5 rows × 150 columns

Let’s check how many buildings did we get:

len(buildings)
545

Okay, so in this sample there are over 500 buildings in the Helsinki city center area. Naturally, we would like to see them on a map. Let’s plot our data using plot() (might take some time as there are many objects to plot):

buildings.plot()
<Axes: >
../../_images/0ee3340809f1131714225f0aa6b5b3832f133f44cbc0e20315159abb0a0d0a0b.png

Great! As a result we got a map that seems to look correct.

Reprojecting data#

As we can see from the previous maps that we have produced, the coordinates on the x and y axis hint that our geometries are represented in decimal degrees (WGS84). In many cases, you want to reproject your data to another CRS. Luckily, doing that is easy with geopandas. Let’s first take a look what the Coordinate Reference System (CRS) of our GeoDataFrame is. We can access the CRS information of the GeoDataFrame by accessing an attribute called crs:

buildings.crs
<Geographic 2D CRS: EPSG:4326>
Name: WGS 84
Axis Info [ellipsoidal]:
- Lat[north]: Geodetic latitude (degree)
- Lon[east]: Geodetic longitude (degree)
Area of Use:
- name: World.
- bounds: (-180.0, -90.0, 180.0, 90.0)
Datum: World Geodetic System 1984 ensemble
- Ellipsoid: WGS 84
- Prime Meridian: Greenwich

As a result, we get information about the CRS, and we can see that the data is indeed in WGS84. We can also see that the EPSG code for the CRS is 4326. We can easily reproject our data by using a method to_crs().

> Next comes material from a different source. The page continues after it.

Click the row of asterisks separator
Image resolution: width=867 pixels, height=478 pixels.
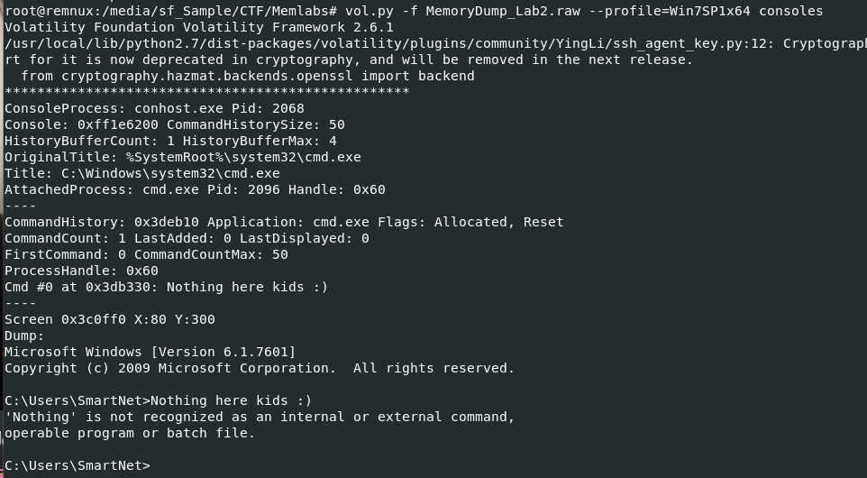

The easiest way to use the method is to specify the destination CRS as an EPSG code. Let’s reproject our data into EPSG 3067 which is the most widely used projected coordinate reference system used in Finland, EUREF-FIN:

projected = buildings.to_crs(epsg=3067)
projected.crs
<Projected CRS: EPSG:3067>
Name: ETRS89 / TM35FIN(E,N)
Axis Info [cartesian]:
- E[east]: Easting (metre)
- N[north]: Northing (metre)
Area of Use:
- name: Finland - onshore and offshore.
- bounds: (19.08, 58.84, 31.59, 70.09)
Coordinate Operation:
- name: TM35FIN
- method: Transverse Mercator
Datum: European Terrestrial Reference System 1989 ensemble
- Ellipsoid: GRS 1980
- Prime Meridian: Greenwich

As we can see, now we have an Projected CRS as a result. To confirm the difference, let’s take a look at the geometry of the first row in our original buildings GeoDataFrame and the projected GeoDataFrame. To select a specific row in data, we can use the iloc indexing:

orig_geom = buildings.iloc[3]["geometry"]
projected_geom = projected.iloc[3]["geometry"]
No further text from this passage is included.